Un concetto simile lo ha espresso anche Franco Locatelli, presidente del Consiglio Superiore di Sanità e membro del Comitato tecnico scientifico. «Realisticamente credo che potremo far partire le vaccinazioni per le persone fragili, le forze dell’ordine, gli operatori sanitari nei primi mesi della prossima primavera».

Vaccino anti Covid-19, il rischio tensioni sociali

Le categorie elencate da Locatelli sono le stesse che aveva già indicato il titolare della Sanità. E non a caso, perché sono i soggetti maggiormente minacciati dal coronavirus. C’è però un corollario che dovrebbe saltare all’occhio e che pare essere invece drammaticamente sottovalutato.

Perché l’attenzione è focalizzata sull’ottenimento del vaccino anti Covid-19, il che è perfettamente comprensibile. Attualmente, in tutto il mondo sono allo studio circa 300 candidati, di cui 11 sono alla fase 3, quella finale. Tra questi c’è l’antidoto dell’inglese AstraZeneca, le cui dosi sono prodotte dalla pometina IRBM, ma anche quelli della statunitense Moderna e della partnership tedesco-americana Pfizer/BioNTech.

Una questione dirimente, però, è proprio il fatto che le dosi non bastano per tutti. Il che spiega le priorità di cui sopra. Ma dopo? Che succederà quando arriveranno i carichi successivi, e ancora una volta la produzione non coprirà il fabbisogno? Ci hanno pensato, tra un Dpcm e un altro, i vertici delle nostre istituzioni – e anche i manutengoli del pandemicamente corretto?

Hanno pensato a cosa accadrebbe se, per esempio, si decidesse di dare la precedenza ai politici? O se la disponibilità finanziaria garantisse un accesso privilegiato, poniamo, a un Flavio Briatore (preso come archetipo, sia chiaro)?

Perché uno dei motivi per cui i cittadini sopportano le restrizioni (e con sempre maggiore fatica) è che sono, più o meno, generali. Ma hanno pensato, nel chiuso dei Palazzi del potere, alle tensioni sociali che delle disparità cliniche potrebbero creare? Hanno pensato a che accadrà quando i non vaccinati inizieranno a vedere pochi eletti che potranno uscire senza l’odiatissima mascherina? O quando, magari, vedranno i vicini giocare a calcetto o dare una festa in casa? Sono proprio certi, Giuseppi & Co., che non si scatenerà una guerra tra poveri?

Speranza e fiducia

L’auspicio è che questo tema, benché alieno al dibattito pubblico, sia comunque presente tra i dossier di Palazzo Chigi. Certo, i precedenti non depongono a favore di un Governo che ha avuto mesi per pianificare, e quindi prendere contromisure contro la prevista seconda ondata. Col risultato che oggi abbiamo i mezzi pubblici ingolfati, le terapie intensive di nuovo sotto pressione, la scuola nel caos e potremmo andare avanti ancora per molto.

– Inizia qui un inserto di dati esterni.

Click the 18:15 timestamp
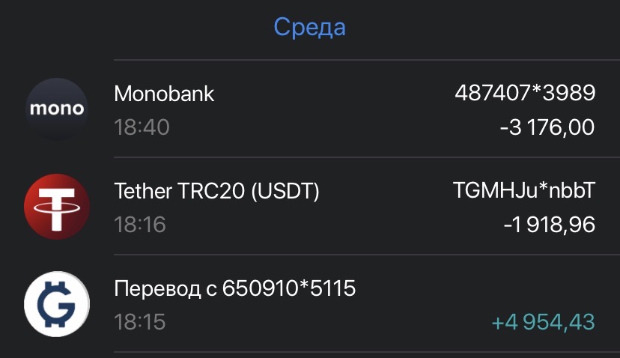The height and width of the screenshot is (358, 620). point(139,321)
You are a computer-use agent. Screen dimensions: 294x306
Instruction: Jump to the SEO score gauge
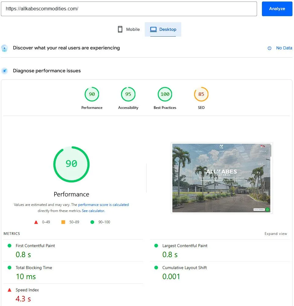(201, 94)
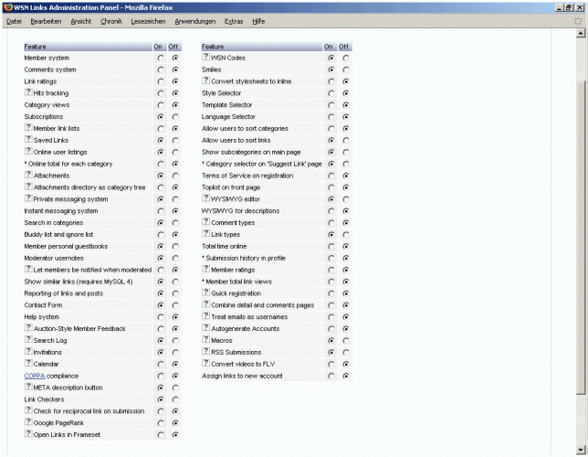The height and width of the screenshot is (457, 588).
Task: Open the Macros help icon
Action: click(x=206, y=340)
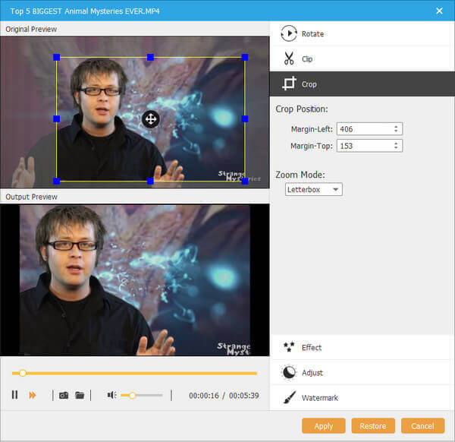Mute the audio with the speaker icon
This screenshot has width=455, height=442.
pos(111,395)
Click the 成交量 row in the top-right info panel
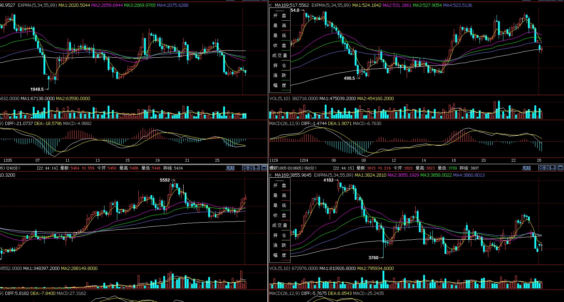564x302 pixels. coord(280,56)
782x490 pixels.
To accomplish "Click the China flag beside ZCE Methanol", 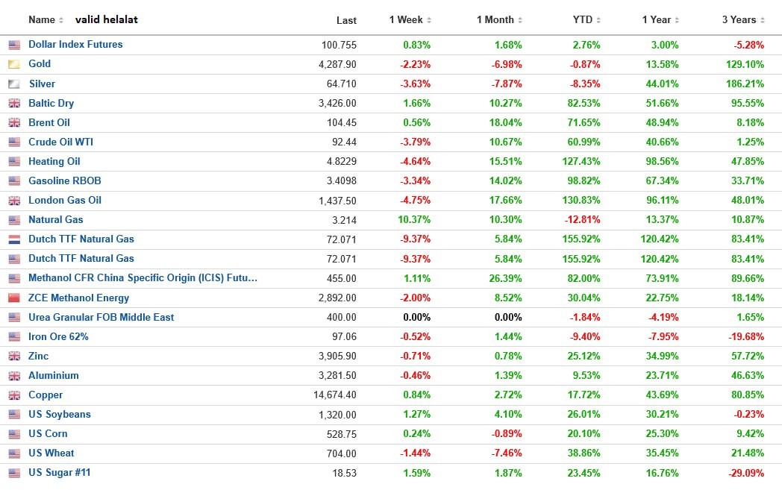I will 14,298.
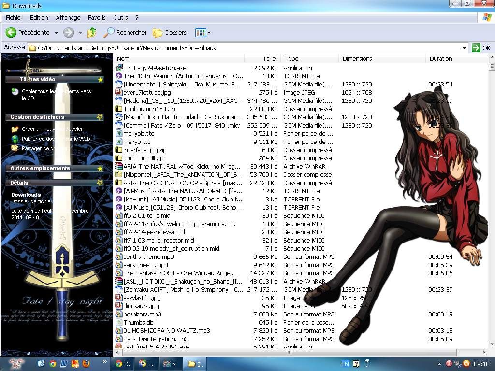Toggle the Autres emplacements panel section
This screenshot has height=371, width=495.
[x=100, y=168]
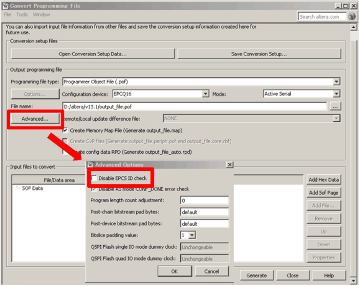Open the Mode Active Serial dropdown
The image size is (359, 286).
[x=336, y=94]
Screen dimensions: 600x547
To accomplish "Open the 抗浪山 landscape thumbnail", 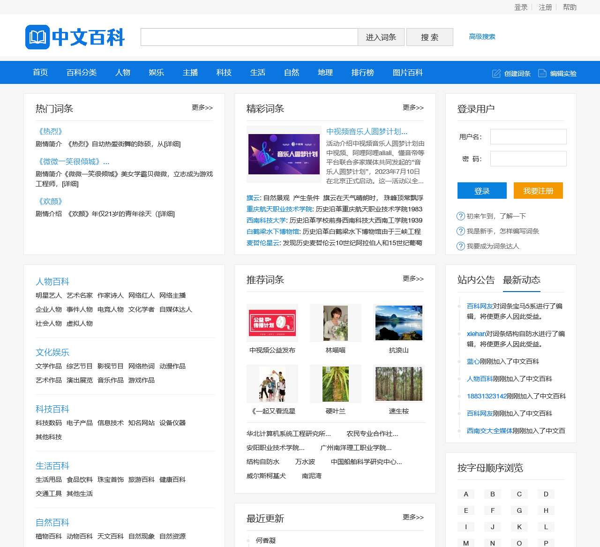I will tap(399, 323).
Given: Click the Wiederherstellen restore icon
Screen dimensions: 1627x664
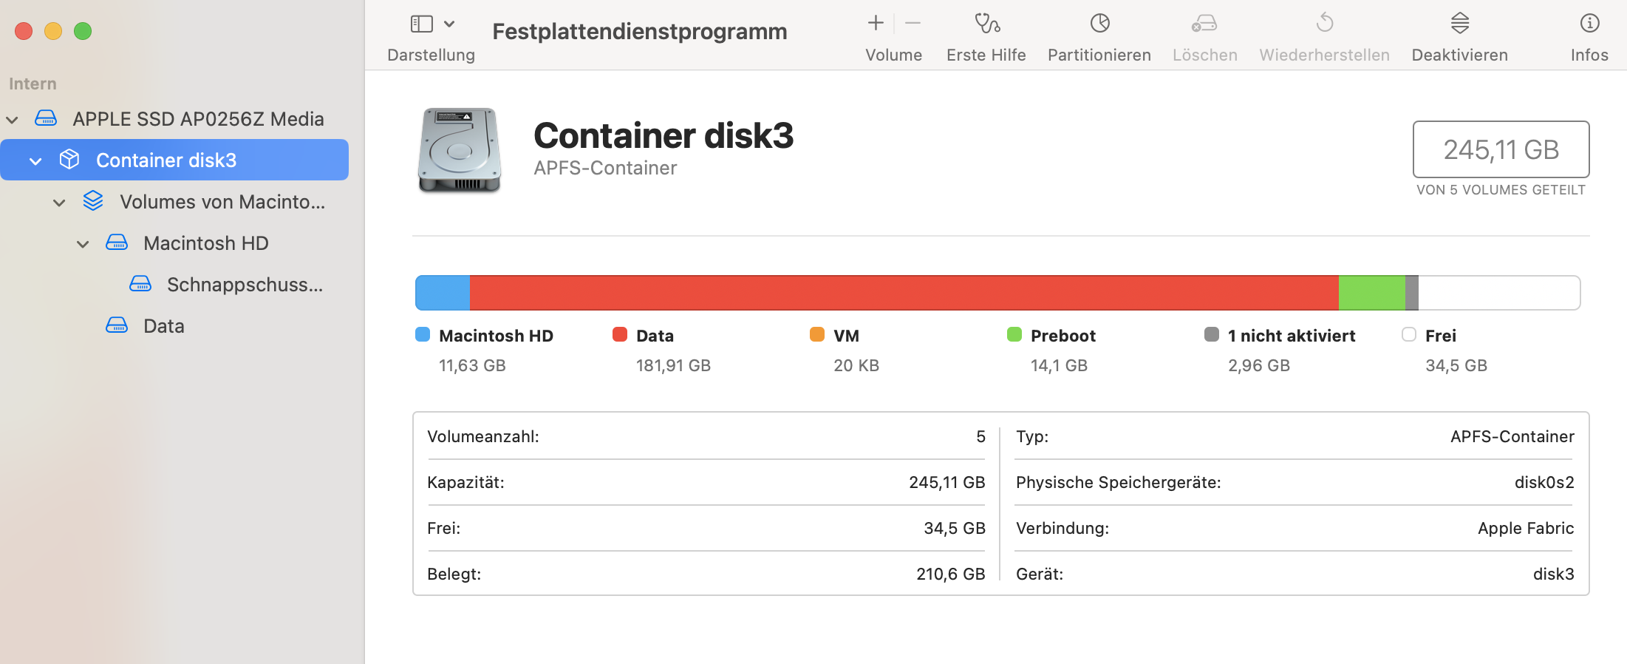Looking at the screenshot, I should click(x=1324, y=24).

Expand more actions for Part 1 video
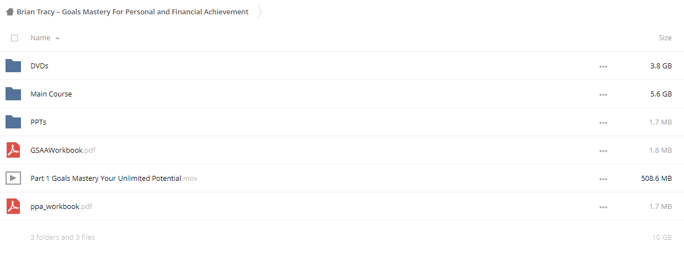603,179
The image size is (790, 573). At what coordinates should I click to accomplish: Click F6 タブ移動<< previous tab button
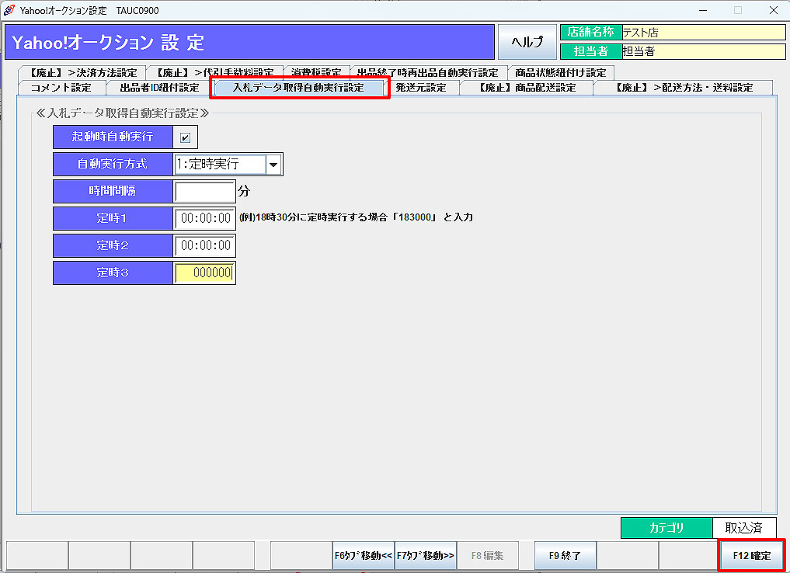(364, 556)
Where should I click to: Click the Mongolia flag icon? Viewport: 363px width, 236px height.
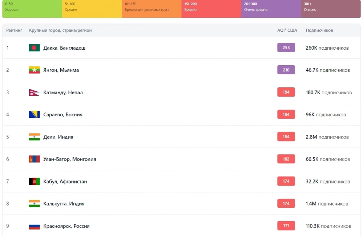34,159
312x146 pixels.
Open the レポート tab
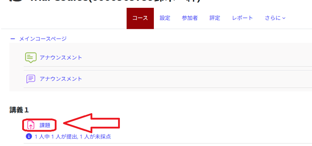coord(242,18)
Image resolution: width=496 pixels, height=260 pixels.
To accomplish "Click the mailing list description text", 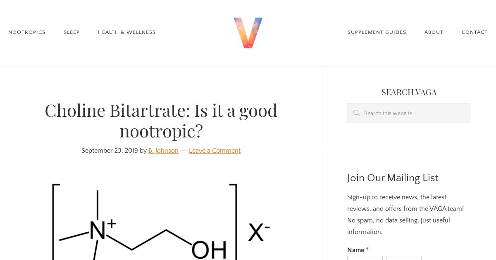I will tap(406, 215).
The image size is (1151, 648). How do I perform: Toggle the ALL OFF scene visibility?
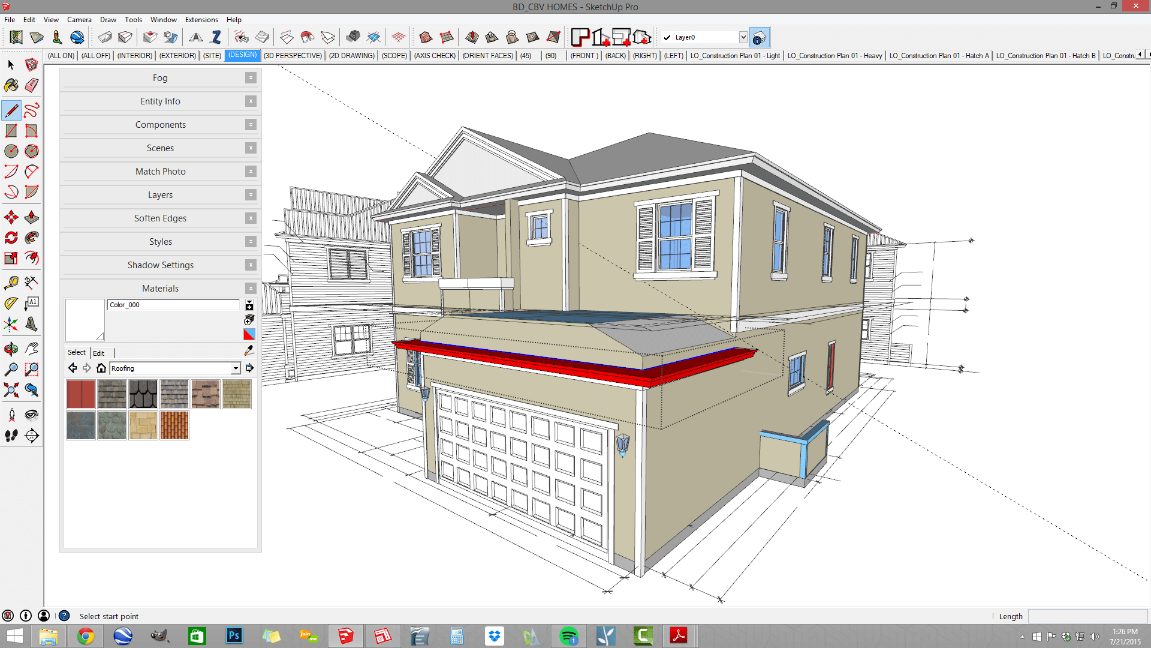[x=94, y=55]
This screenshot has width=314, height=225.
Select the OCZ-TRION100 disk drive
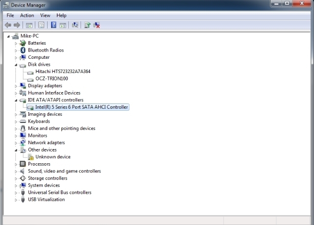[x=52, y=78]
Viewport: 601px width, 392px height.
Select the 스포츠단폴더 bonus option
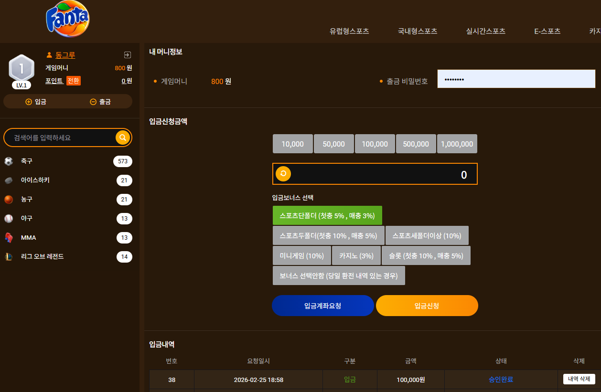coord(327,215)
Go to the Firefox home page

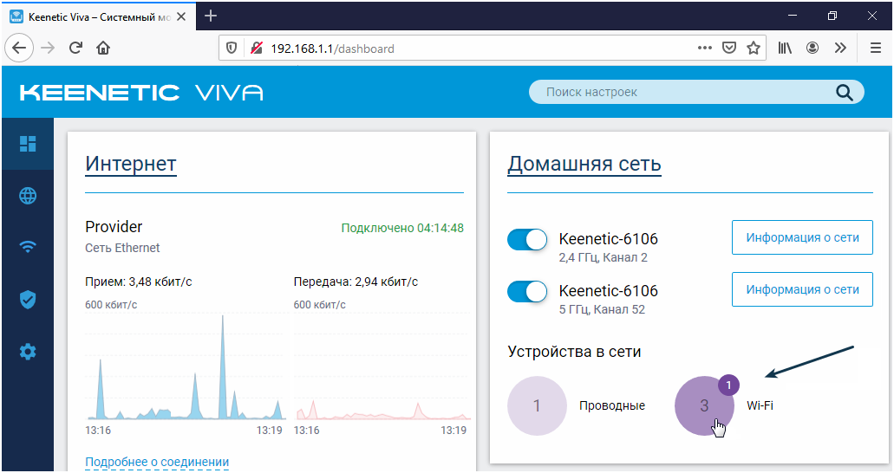tap(103, 49)
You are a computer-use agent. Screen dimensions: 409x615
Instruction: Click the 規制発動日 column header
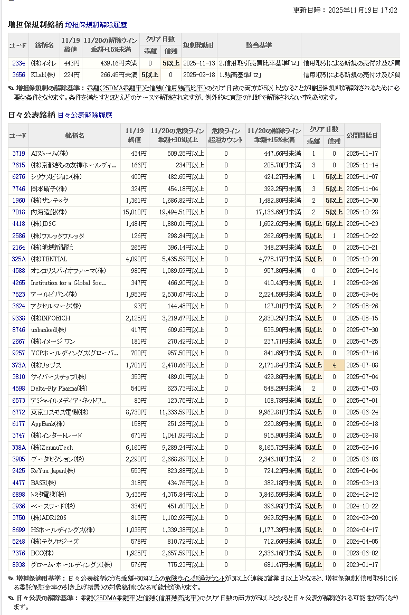pyautogui.click(x=198, y=45)
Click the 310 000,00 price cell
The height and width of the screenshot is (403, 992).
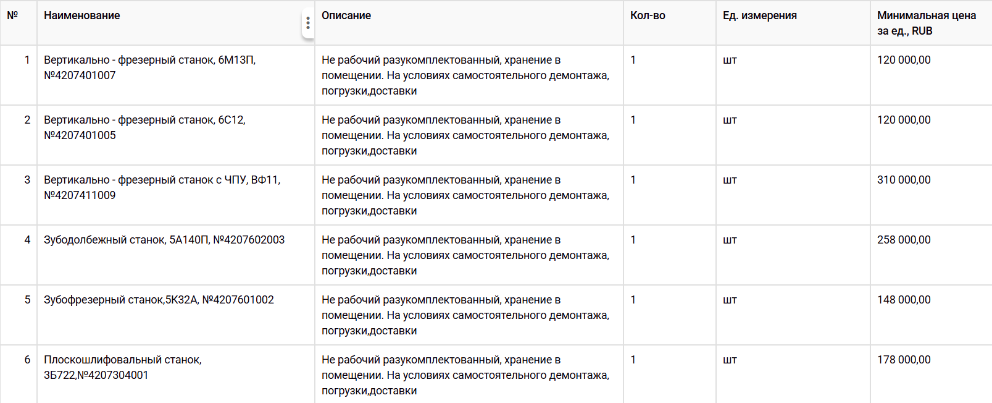pos(904,180)
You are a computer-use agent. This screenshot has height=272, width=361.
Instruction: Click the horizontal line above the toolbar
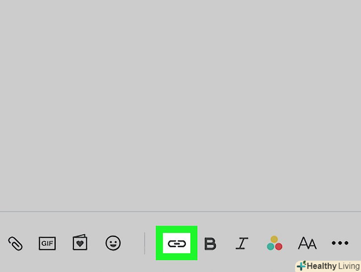(181, 211)
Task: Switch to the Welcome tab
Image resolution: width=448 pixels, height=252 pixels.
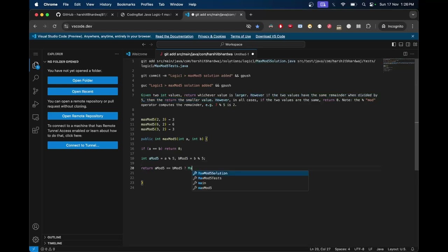Action: tap(139, 54)

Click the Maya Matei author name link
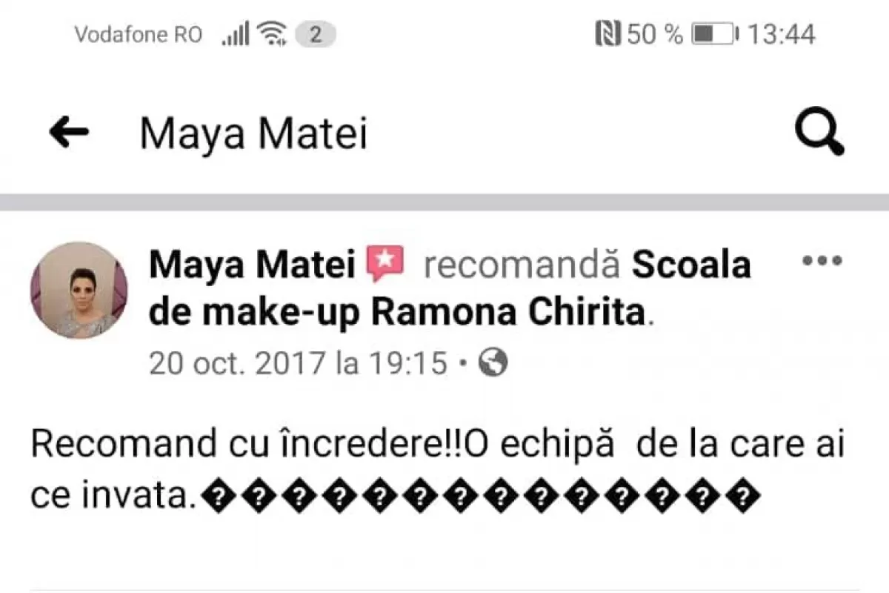tap(250, 264)
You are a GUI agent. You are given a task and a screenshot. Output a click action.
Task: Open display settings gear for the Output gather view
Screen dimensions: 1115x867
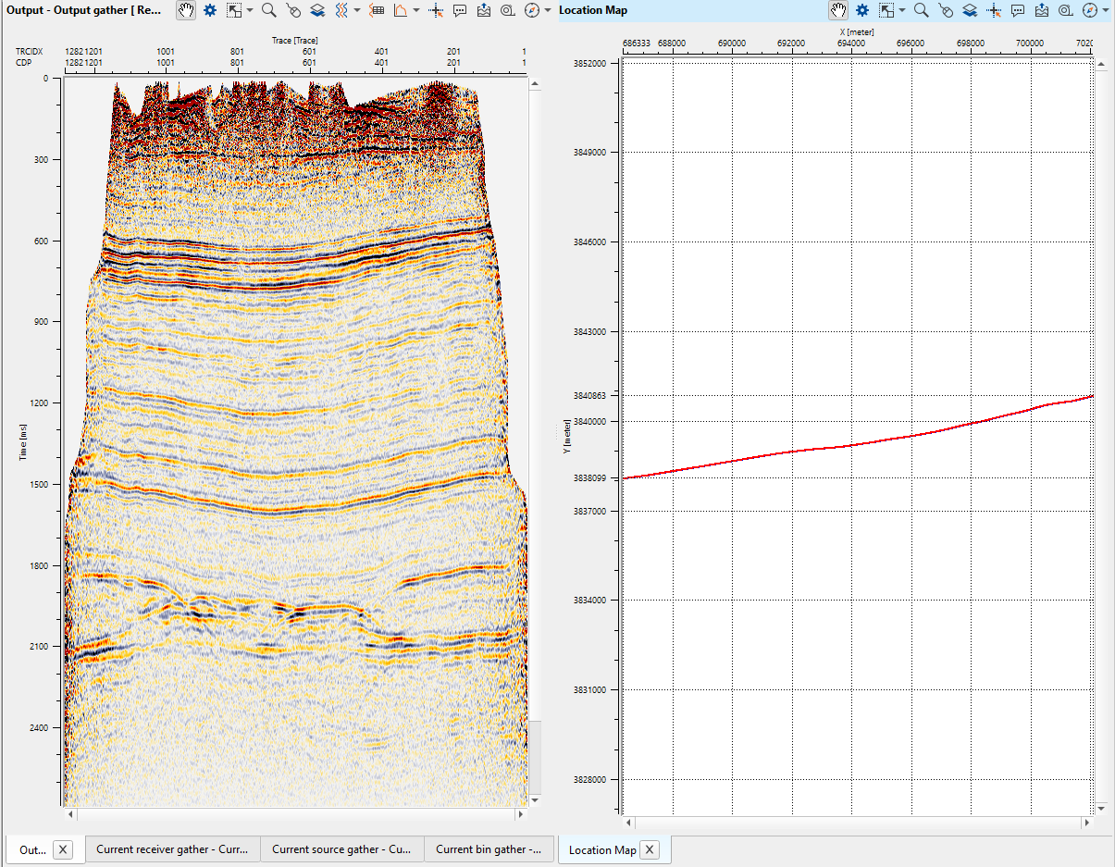211,10
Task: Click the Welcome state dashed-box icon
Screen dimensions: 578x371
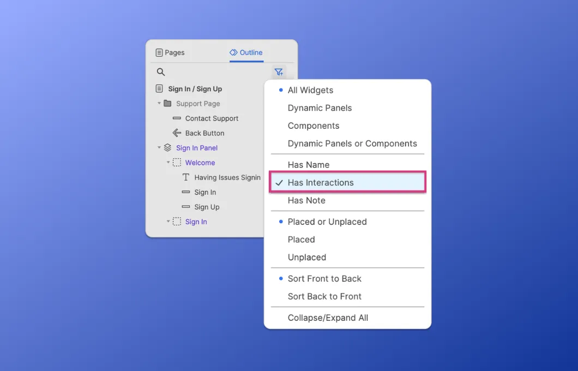Action: point(177,163)
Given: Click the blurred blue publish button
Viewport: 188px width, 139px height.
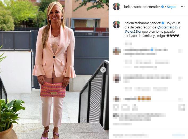Looking at the screenshot, I should [x=178, y=135].
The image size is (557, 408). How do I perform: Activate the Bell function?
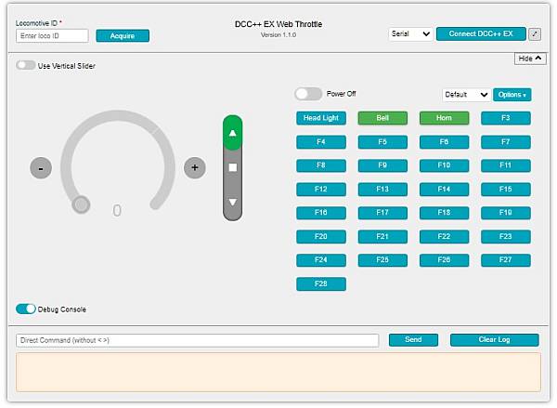tap(382, 118)
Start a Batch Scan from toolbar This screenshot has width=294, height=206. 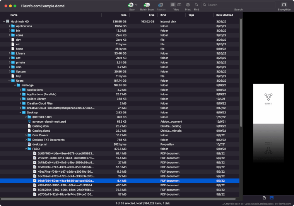(147, 5)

In effetti, la brevimiranza pare essere la cifra dell’attuale maggioranza rosso-gialla. E sarebbe anche facile ironizzare – ancora – sulla tendenza alla procrastinazione che ha meritato (si fa per dire) al leguleio volturarese il soprannome di Signor Frattanto.

Però c’è sempre una prima volta, e vogliamo sforzarci di essere fiduciosi. Finché c’è vita, dopotutto, c’è speranza. Rigorosamente con la s minuscola, s’il vous plaît.